# A few problems with my 10hp Murray



## darcy32171 (Nov 28, 2013)

Hi guys, I own a 2003 Murray 10hp 27 inch cut. Model: 627108X31E and I have a couple problems.
1: The chute control works flawlessly, but when it is running the vibration cause the chute to move on its own. I can not see any adjustment to tighten it up. Need help.

2: For the guys that have owned them through out the years. This is my very first one. I bought it used, it is a 2003 Murray 10hp 27 inch cut.
I put a new blower belt on and adjusted it. We have barely any snow yet. What we do have is maybe 3 inches on the lawn and it is almost like sugar. I tried my machine and it would blow maybe 8ft in the air. If I turned the chute to blow horizontal, it would only throw the snow maybe 5ft. 
I`m a little disappointed. Is it cause the snow is real fine almost like sugaror is it something with my machine? I was going to do the "Modification" to the impellar to see if that helps, but thought I`d ask here first. There is maybe 1/4 inch of space between the impeller and housing. I was told that this being a 10hp it will really throw the snow. Little disappointed. Thanks,Darcy


----------



## Colored Eggs (Dec 7, 2012)

3 inches is nothing for a duel stage snowblower. It will usually throw farther with more snow . It needs more snow to help push everything to get the most potential out of your snowblower. Doing the modifications like many on this site have done can improve it but you wouldn't seem much with just 3 inches. For the chute control. look for any screw and make sure it is tight. If worse comes to worse you can add some thicker grease to help it stay in place. Depending on your setup it can also depend on how your handle is. If its a crank if the Handle is "up" it may slide down a bit till it reaches the bottom of the circle.

btw welcome to the site!


----------



## darcy32171 (Nov 28, 2013)

Colored Eggs said:


> 3 inches is nothing for a duel stage snowblower. It will usually throw farther with more snow . It needs more snow to help push everything to get the most potential out of your snowblower. Doing the modifications like many on this site have done can improve it but you wouldn't seem much with just 3 inches. For the chute control. look for any screw and make sure it is tight. If worse comes to worse you can add some thicker grease to help it stay in place. Depending on your setup it can also depend on how your handle is. If its a crank if the Handle is "up" it may slide down a bit till it reaches the bottom of the circle.
> 
> btw welcome to the site!


Thank you very much! Never thought about the handle and its position. Worst case, a guy could likely put maybe a heavier grip or something on it. Maybe I was just not making sure the handle was at the bottom every time.


----------



## td5771 (Feb 21, 2011)

I took the chute off a blower and cut a ring out of a thin disposable plastic cutting board to take up the slack and smooth things out.
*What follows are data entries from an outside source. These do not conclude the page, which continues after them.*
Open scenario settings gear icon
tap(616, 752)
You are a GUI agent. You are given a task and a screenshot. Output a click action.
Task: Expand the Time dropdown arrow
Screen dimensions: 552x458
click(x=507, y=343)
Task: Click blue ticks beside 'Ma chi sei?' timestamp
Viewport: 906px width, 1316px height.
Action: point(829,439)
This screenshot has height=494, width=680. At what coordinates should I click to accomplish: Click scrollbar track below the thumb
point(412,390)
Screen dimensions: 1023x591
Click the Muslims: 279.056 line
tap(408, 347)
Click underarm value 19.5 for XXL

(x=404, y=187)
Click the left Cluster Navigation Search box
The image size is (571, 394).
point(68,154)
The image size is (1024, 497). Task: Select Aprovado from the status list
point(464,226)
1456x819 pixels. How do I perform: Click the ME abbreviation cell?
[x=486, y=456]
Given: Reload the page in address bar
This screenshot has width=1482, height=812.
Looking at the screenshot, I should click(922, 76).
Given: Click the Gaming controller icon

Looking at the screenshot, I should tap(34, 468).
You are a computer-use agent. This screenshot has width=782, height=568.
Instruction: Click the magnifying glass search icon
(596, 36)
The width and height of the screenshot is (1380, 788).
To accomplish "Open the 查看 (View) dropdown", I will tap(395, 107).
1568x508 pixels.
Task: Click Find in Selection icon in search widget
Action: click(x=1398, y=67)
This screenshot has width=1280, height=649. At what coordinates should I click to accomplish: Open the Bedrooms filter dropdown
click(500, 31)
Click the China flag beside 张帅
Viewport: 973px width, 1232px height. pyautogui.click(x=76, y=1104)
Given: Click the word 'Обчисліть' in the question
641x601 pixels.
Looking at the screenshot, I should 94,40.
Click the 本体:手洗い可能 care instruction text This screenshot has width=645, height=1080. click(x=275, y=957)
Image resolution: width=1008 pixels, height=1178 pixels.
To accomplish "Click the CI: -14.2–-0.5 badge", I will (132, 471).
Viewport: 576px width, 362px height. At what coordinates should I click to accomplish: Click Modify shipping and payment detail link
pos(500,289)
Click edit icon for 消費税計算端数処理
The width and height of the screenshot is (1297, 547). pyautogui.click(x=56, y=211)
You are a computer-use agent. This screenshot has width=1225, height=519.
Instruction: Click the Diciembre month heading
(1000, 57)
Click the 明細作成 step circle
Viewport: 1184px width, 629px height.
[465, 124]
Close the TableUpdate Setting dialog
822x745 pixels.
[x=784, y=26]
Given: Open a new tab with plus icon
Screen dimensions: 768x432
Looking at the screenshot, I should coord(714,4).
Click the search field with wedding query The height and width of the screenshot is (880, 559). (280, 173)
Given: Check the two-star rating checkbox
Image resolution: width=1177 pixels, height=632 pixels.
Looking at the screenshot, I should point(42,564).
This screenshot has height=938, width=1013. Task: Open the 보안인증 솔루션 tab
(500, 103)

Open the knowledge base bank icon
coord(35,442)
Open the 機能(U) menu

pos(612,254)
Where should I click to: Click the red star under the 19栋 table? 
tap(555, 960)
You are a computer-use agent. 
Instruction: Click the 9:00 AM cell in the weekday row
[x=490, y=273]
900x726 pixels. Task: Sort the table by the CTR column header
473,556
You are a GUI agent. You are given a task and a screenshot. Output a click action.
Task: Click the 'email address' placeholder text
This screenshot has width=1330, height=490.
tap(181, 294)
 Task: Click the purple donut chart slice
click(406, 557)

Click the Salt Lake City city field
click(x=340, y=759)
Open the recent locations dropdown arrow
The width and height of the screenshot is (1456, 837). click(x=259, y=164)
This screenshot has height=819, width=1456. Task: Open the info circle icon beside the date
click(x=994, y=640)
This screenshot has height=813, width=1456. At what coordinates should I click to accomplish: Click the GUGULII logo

As for the distance...light dry snow breaks up into powder as soon as it leaves the chute.

A little damp or a lot of snow will stick together and travel.

Think of trying to throw 20 sheets of paper, now throw a 2 inch thick stack. Which is going to go farther before it breaks up.


----------



## detdrbuzzard (Jan 20, 2012)

you might want to pick up a single stage snowblower for the small stuff, many of us have a single stage and a two stage snowblower


----------



## darcy32171 (Nov 28, 2013)

I got it figured. I did the impeller mod today and installed both brand new belts. I will throw snow clean over my mobile home now!


----------



## micah68kj (Oct 8, 2011)

detdrbuzzard said:


> you might want to pick up a single stage snowblower for the small stuff, many of us have a single stage and a two stage snowblower


I finally figured this out after about 20 years. It's the *only* way to go.


----------



## micah68kj (Oct 8, 2011)

darcy32171 said:


> I got it figured. I did the impeller mod today and installed both brand new belts. I will throw snow clean over my mobile home now!


Hey Darcy, 
What did you use for your kit and what fasteners did you use? Got any pics? 
We want pics.


----------



## darcy32171 (Nov 28, 2013)

A buddy that works oilfield brought me a sheet of 1/8" rubber mat. I went to our local peavey mart and found the exact size metal (1.5" x 4") brackets (came in a package of 4). I just bought screws and nuts and used loctite on them. The rubber I ended up leaving long and folded them a bit so they ride up against the housing instead of just to the housing.


----------



## darcy32171 (Nov 28, 2013)

That last pic, the bracket you see is from factory. I`ll get a pic tomorrow of what I mean by folding the rubber against the housing


----------



## Blue Hill (Mar 31, 2013)

Nice work Darcy!


----------



## darcy32171 (Nov 28, 2013)

Blue Hill said:


> Nice work Darcy!


 Mine is like "Caveman style" compared to yours lol. I premarked the paddles before disassembly, but when I started to actually drill I thought I would leave more rubber out towards the housing (better to have more than not enough) that is why I was off the line.


----------



## darcy32171 (Nov 28, 2013)

...


----------



## mk033 (Nov 16, 2013)

darcy32171 said:


> A buddy that works oilfield brought me a sheet of 1/8" rubber mat. I went to our local peavey mart and found the exact size metal (1.5" x 4") brackets (came in a package of 4). I just bought screws and nuts and used loctite on them. The rubber I ended up leaving long and folded them a bit so they ride up against the housing instead of just to the housing.


Even with pics, I cannot see what is being done here. What is being modified for what reason. I cannot see what portion of snow blower housing on 3rd, 4th & 5th pics. I am just curious.


----------



## Blue Hill (Mar 31, 2013)

mk033 said:


> Even with pics, I cannot see what is being done here. What is being modified for what reason. I cannot see what portion of snow blower housing on 3rd, 4th & 5th pics. I am just curious.


You're looking at the impeller itself. It's out of the housing. Darcy is installing rubber on the end of each impeller vane. It closes up the gap between the impeller and the housing.


----------



## Koenig041 (Dec 18, 2013)

Nice job Darcy. Kudos for taking the housing off for better access to the impeller. The bracket is a nice idea compared to washers. Let us know what kind of performance increase you get.


----------